In the podcast, Layla said that “Ready Player One” will live beyond its time in the cinema because the idea of nostalgia is so big. This is not just historic nostalgia for the 1980s – “Back to the Future,” “The Shining,” Atari computer games, “Doom” and so on – but also the vicarious nostalgia of longing for the past, by living through the past of someone else. In “Ready Player One,” characters are being told that something is nostalgic, and that you must like it because it is nostalgic, “and if you are not nostalgic for it, you are a fucking monster” - my sister also brought up the notion of “ruining your childhood,” if the object of nostalgia is not how you personally remembered it.
Nostalgia used to be a diagnosable condition, like depression: it was first outlined by Johannes Hofer in 1688, referring to the state of Swiss mercenaries located in less mountainous areas, in France and Italy, than where they came from, and was known as “the Swiss disease,” in the same way that syphilis used to be the disease other countries called their enemies.
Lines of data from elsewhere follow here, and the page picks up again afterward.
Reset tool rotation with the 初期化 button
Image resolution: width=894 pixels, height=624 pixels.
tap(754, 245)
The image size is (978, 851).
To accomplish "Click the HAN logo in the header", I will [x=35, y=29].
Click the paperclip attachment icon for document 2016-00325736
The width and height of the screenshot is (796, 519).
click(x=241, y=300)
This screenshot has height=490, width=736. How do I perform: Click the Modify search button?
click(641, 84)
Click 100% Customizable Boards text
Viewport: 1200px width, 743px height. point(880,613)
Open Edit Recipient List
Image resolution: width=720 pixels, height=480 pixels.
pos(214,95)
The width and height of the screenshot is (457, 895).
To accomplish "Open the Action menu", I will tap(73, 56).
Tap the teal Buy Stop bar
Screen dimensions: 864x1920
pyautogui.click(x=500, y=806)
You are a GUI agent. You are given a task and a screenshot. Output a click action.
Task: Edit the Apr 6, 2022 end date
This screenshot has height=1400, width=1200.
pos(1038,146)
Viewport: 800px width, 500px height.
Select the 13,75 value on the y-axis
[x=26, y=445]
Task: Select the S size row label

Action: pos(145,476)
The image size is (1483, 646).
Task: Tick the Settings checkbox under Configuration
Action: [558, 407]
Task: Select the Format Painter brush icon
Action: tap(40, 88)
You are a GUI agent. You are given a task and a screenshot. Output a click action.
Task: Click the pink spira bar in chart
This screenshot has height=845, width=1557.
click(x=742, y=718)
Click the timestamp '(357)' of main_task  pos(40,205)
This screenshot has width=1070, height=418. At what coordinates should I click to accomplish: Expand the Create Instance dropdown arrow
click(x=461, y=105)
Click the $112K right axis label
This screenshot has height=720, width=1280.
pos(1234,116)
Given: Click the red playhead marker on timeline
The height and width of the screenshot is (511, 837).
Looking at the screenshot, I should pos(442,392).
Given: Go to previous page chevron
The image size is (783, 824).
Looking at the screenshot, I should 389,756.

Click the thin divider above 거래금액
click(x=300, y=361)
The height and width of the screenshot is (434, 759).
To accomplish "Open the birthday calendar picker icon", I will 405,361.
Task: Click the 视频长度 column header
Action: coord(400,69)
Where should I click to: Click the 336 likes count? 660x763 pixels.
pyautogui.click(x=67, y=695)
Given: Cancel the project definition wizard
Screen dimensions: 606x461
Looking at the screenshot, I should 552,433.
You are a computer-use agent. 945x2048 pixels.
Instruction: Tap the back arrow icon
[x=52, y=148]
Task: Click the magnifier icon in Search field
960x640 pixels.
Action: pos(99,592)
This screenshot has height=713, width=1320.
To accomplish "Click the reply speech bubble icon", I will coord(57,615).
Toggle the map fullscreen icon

The word “nostalgia” came from Greek words for “homecoming” and “pain,” and was originally translated into English as “homesickness.” Medical studies of nostalgia had stopped in the 1870s, by which point soldiers in the American Civil War were diagnosed with it. Psychological studies, however, are obviously still ongoing.
The nostalgia I believe was awoken in me by listening to the ghostly echoes of vaporwave, and in walking through an empty shopping mall, are evoked by the same type of memories “Ready Player One” wants to create – memories for when music, film, TV, and architecture were done that way, because things were better then. I talked about the safe spaces that shopping malls create, and vaporwave makes new connections by cutting up the music of the 1980s. However, these subjects are using that nostalgia to criticise the end of the consumer society, which created the conditions in which vaporwave and dead malls now exist. If the good times evoked by nostalgia for 1980s music and shopping malls had been real, I would not have vaporwave, I would not have made a video about a dead mall near where I live, and I would not be writing about it here.
I had not known what lesson to take from looking at dead shopping malls, but I realise that the nostalgia evoked by them, and by vaporwave, is for something that may not have existed but more of a vision that did not happen to me – I was six years old when 1990 came around, so the 1980s remains an interest because it is on the edge of what I can remember. Like any good postmodernist, I am looking for what references I can bring forward and cobble together to give meaning to the present day, but when you are looking at what happened within your own lifetime, you will always pick the good times first.